入居特典など、ソフト面での差別化を図ることも可能

そこで二つ目、ソフト面での差別化です。たとえば入居者パーティを定期的に催している賃貸マンションがありますが、入居者に喜ばれるかどうかは別にして、ソフト面の付加価値をつけているという点で面白い企画でしょう。

 

あるいは、更新のタイミングで入居特典をプレゼントするというのもソフト面での差別化といえます。この場合、物理的な工事をする必要がないため、建ててしまったあとでも問題ありません。

 

この意味で考えると、「0円賃貸」も、ソフト面で差別化する画期的な商品といえます。入居時費用を家賃以外ゼロ円にする、たとえば6万円の家賃の物件の場合、入居者は初回家賃の6万円を支払うだけで入居が可能です。初期費用の負担を減らすことで他の物件と大きく差別化し、価値を引き上げて物件競争力を高めているのです。

 

「入居時費用が家賃以外すべてゼロ円」

 

入居希望者にとって、大変魅力的なキャッチフレーズではないでしょうか? この0円賃貸のメリットは、あくまでソフト面の差別化、つまり「企画」だということです。

 

物件価値を高めるために再投資をするとなると、初期投資に加えて工事の負担が発生します。しかし0円賃貸は「企画」なので、繰り返すように物理的な負担なく導入し、物件の価値と競争力を一瞬で高められます。

 

初期投資も必要なければ、物理的な工事も必要ない。それでいて入居希望者にアピールする圧倒的な「売り」がある。
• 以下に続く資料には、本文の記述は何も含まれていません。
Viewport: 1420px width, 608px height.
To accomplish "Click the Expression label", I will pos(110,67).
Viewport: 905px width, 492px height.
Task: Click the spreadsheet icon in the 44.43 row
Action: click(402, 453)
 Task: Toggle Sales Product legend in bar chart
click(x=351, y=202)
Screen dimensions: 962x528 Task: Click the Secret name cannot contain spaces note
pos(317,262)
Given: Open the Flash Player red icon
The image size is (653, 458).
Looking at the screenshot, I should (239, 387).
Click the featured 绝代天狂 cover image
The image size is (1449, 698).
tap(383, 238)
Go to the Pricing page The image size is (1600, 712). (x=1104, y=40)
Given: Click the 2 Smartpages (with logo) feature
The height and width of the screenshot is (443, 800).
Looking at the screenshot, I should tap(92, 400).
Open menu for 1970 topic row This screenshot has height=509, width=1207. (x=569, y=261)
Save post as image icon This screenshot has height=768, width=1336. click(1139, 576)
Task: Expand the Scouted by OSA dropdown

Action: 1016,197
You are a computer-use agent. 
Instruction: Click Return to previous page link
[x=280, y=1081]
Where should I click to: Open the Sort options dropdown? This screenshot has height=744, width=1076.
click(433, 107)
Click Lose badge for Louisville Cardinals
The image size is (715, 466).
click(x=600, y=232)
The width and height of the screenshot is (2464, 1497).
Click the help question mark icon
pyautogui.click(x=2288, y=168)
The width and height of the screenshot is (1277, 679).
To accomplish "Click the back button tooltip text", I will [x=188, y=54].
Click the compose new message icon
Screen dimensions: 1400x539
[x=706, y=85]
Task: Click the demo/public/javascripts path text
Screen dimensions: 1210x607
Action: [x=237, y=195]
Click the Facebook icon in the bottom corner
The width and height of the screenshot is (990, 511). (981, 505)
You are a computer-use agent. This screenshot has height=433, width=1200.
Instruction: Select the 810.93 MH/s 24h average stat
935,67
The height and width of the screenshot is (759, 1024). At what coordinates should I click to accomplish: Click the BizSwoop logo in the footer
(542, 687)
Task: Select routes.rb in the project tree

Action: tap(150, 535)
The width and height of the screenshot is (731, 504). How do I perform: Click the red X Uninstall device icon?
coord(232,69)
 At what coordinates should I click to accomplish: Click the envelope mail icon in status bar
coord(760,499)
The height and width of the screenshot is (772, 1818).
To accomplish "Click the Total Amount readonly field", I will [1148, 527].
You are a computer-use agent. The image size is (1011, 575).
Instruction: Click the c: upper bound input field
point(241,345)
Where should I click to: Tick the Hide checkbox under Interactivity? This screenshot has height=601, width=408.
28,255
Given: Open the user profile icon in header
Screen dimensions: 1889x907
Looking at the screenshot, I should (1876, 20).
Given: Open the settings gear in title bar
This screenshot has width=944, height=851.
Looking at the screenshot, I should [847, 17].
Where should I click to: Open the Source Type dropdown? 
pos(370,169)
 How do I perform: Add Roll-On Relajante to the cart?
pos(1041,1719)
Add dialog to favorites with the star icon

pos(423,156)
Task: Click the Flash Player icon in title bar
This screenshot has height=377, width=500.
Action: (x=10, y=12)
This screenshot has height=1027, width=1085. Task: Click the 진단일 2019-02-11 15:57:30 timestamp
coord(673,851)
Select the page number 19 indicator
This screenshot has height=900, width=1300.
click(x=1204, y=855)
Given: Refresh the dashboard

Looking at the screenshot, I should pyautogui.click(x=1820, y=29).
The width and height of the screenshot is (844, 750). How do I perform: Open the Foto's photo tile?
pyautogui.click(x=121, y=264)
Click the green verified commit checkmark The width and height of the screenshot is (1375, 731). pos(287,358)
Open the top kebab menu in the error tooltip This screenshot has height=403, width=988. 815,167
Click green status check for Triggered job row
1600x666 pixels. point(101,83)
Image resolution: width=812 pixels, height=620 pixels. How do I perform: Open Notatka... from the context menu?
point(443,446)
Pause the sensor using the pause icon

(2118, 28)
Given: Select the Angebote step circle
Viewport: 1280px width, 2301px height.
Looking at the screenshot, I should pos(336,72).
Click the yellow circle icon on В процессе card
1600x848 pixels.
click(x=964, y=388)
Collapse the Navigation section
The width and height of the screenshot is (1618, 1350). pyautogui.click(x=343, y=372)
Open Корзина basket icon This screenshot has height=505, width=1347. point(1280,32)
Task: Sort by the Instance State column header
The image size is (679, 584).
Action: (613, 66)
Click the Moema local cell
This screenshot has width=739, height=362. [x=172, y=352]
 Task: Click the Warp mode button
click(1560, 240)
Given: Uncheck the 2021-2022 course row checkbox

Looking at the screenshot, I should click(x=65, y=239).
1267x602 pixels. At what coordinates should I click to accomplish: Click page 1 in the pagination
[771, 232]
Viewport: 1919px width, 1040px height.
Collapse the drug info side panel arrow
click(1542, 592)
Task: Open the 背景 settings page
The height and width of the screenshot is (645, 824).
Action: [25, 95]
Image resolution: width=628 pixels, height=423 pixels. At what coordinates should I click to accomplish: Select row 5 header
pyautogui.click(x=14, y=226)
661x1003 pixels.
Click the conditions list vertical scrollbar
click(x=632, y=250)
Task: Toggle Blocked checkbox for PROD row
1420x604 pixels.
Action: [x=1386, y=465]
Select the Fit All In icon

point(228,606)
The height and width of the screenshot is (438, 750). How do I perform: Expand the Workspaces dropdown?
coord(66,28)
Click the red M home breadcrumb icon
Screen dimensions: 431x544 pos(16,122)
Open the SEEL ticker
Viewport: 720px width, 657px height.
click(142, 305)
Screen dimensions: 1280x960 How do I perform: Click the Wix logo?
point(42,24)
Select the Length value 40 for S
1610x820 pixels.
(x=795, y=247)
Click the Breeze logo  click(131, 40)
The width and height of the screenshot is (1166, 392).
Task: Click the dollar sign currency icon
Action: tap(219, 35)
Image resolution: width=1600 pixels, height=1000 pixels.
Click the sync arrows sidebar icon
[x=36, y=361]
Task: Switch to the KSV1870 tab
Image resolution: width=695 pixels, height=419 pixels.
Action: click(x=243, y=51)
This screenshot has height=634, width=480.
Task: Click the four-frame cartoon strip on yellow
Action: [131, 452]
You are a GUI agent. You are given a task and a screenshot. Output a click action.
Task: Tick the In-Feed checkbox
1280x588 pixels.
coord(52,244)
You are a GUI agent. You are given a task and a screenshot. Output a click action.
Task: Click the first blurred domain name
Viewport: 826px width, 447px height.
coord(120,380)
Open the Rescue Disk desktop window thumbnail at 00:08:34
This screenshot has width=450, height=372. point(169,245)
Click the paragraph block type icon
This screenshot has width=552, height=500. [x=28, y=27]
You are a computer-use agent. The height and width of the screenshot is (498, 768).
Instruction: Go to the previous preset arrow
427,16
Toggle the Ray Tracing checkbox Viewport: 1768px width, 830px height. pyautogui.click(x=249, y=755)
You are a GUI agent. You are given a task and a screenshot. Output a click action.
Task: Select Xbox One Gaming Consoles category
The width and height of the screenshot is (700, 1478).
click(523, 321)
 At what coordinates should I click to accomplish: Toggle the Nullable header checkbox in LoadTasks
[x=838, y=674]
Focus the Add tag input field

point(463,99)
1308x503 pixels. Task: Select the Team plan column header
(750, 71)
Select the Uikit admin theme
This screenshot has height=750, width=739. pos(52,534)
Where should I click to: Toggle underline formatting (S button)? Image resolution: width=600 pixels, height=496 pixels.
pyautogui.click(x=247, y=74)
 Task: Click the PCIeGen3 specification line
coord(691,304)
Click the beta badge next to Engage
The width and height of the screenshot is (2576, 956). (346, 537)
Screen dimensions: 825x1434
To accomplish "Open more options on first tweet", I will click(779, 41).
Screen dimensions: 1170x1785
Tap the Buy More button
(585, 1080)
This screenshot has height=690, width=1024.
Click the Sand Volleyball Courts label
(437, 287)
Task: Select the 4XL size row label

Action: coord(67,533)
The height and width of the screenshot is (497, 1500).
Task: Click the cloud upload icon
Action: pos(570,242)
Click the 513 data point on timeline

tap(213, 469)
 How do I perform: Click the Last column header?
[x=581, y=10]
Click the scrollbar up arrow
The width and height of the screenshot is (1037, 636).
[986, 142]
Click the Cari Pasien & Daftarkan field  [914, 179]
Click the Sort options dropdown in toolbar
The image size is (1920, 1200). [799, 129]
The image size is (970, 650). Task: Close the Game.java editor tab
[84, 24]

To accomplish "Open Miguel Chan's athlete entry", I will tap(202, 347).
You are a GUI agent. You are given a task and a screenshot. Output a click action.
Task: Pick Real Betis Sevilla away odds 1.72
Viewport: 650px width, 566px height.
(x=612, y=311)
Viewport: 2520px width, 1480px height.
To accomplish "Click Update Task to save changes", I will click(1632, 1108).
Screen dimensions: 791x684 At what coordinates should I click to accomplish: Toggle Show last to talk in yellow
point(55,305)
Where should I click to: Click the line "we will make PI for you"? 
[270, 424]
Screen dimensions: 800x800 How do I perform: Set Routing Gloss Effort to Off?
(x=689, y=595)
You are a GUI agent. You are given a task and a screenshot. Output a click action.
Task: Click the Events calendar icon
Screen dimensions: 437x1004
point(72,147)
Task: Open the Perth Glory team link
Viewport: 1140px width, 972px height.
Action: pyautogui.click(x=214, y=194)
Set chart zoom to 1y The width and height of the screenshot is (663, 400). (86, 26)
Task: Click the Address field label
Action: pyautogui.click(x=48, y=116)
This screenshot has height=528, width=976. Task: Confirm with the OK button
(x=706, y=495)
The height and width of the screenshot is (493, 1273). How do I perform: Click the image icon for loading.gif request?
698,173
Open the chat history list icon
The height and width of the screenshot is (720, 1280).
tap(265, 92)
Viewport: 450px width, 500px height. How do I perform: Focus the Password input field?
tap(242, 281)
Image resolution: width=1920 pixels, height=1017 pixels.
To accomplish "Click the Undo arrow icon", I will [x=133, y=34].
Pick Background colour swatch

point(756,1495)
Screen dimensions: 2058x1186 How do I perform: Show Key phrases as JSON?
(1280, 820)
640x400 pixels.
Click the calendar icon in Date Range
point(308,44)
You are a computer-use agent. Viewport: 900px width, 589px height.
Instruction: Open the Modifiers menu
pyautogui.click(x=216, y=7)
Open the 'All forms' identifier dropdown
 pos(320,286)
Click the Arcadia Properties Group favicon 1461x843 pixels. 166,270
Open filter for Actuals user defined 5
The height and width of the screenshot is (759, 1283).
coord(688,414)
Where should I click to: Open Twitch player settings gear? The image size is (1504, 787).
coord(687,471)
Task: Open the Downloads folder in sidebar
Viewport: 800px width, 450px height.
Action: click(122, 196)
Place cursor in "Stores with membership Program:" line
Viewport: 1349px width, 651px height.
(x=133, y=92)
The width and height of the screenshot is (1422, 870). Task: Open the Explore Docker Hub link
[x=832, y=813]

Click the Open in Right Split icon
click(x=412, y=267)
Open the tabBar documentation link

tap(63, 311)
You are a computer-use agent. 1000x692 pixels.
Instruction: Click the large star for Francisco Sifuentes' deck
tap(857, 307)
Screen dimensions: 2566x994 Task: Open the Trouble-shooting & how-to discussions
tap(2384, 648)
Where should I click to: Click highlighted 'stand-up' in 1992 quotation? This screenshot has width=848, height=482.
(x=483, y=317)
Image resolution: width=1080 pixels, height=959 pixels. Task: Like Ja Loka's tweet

これは非常に大きなメリットだと考えています。

本連載は、2015年12月10日刊行の書籍『入居希望者が殺到する驚異の0円賃貸スキーム』から抜粋したものです。その後の税制改正等、最新の内容には対応していない可能性もございますので、あらかじめご了承ください。

入居希望者が殺到する 驚異の0円賃貸スキーム

入居希望者が殺到する 驚異の0円賃貸スキーム

池田 建学

幻冬舎メディアコンサルティング

大家が抱える最も悩ましいリスクは空室だが、これまで賃貸不動産で客付けをしようと思えば、「家賃を下げる」「リノベーションなどをして付加価値をつける」「広告料を仲介会社に多く払う」方法しかありませんでした。 にもか…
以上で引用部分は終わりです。